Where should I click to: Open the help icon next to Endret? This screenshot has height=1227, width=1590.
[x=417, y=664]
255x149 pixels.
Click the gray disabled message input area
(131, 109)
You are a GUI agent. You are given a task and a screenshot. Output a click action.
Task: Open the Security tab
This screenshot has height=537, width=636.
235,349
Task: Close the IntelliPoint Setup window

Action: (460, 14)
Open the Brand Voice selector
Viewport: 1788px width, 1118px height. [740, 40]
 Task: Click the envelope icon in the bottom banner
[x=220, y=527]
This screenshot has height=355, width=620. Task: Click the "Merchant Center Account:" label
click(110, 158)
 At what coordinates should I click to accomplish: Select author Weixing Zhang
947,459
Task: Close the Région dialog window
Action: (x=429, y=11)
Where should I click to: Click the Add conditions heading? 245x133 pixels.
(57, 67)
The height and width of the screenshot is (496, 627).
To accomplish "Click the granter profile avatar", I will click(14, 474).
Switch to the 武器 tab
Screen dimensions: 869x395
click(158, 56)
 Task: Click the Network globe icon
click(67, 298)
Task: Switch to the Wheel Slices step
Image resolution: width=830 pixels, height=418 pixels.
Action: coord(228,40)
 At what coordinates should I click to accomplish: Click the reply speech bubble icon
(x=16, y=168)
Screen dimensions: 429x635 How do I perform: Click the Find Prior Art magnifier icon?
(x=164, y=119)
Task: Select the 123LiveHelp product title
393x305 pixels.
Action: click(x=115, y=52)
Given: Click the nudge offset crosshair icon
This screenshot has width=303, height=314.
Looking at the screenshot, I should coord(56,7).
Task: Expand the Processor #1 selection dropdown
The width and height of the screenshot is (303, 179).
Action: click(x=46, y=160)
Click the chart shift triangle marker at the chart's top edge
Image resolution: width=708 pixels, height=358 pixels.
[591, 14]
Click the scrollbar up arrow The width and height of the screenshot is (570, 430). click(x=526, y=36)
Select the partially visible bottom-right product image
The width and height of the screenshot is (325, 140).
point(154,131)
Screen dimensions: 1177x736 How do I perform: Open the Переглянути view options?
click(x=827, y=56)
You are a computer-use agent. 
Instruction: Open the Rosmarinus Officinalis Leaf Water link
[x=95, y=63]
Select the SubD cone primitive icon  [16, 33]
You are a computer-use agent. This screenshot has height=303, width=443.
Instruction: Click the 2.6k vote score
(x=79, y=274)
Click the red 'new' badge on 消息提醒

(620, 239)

--------------------------------------------------

Task details: Reproduce every item above line for line, with no change to any wording, number, or punctuation.

Solved exercise:
Where should I click to: Open the help icon next to Endret? This screenshot has height=1227, width=1590.
[x=417, y=664]
255x149 pixels.
Click the gray disabled message input area
(131, 109)
You are a GUI agent. You are given a task and a screenshot. Output a click action.
Task: Open the Security tab
This screenshot has height=537, width=636.
235,349
Task: Close the IntelliPoint Setup window

Action: (460, 14)
Open the Brand Voice selector
Viewport: 1788px width, 1118px height. [740, 40]
 Task: Click the envelope icon in the bottom banner
[x=220, y=527]
This screenshot has height=355, width=620. Task: Click the "Merchant Center Account:" label
click(110, 158)
 At what coordinates should I click to accomplish: Select author Weixing Zhang
947,459
Task: Close the Région dialog window
Action: (x=429, y=11)
Where should I click to: Click the Add conditions heading? 245x133 pixels.
(57, 67)
The height and width of the screenshot is (496, 627).
To accomplish "Click the granter profile avatar", I will click(14, 474).
Switch to the 武器 tab
Screen dimensions: 869x395
click(158, 56)
 Task: Click the Network globe icon
click(67, 298)
Task: Switch to the Wheel Slices step
Image resolution: width=830 pixels, height=418 pixels.
Action: coord(228,40)
 At what coordinates should I click to accomplish: Click the reply speech bubble icon
(x=16, y=168)
Screen dimensions: 429x635 How do I perform: Click the Find Prior Art magnifier icon?
(x=164, y=119)
Task: Select the 123LiveHelp product title
393x305 pixels.
Action: click(x=115, y=52)
Given: Click the nudge offset crosshair icon
This screenshot has width=303, height=314.
Looking at the screenshot, I should coord(56,7).
Task: Expand the Processor #1 selection dropdown
The width and height of the screenshot is (303, 179).
Action: click(x=46, y=160)
Click the chart shift triangle marker at the chart's top edge
Image resolution: width=708 pixels, height=358 pixels.
[591, 14]
Click the scrollbar up arrow The width and height of the screenshot is (570, 430). click(x=526, y=36)
Select the partially visible bottom-right product image
The width and height of the screenshot is (325, 140).
point(154,131)
Screen dimensions: 1177x736 How do I perform: Open the Переглянути view options?
click(x=827, y=56)
You are a computer-use agent. 
Instruction: Open the Rosmarinus Officinalis Leaf Water link
[x=95, y=63]
Select the SubD cone primitive icon  [16, 33]
You are a computer-use agent. This screenshot has height=303, width=443.
Instruction: Click the 2.6k vote score
(x=79, y=274)
Click the red 'new' badge on 消息提醒

(620, 239)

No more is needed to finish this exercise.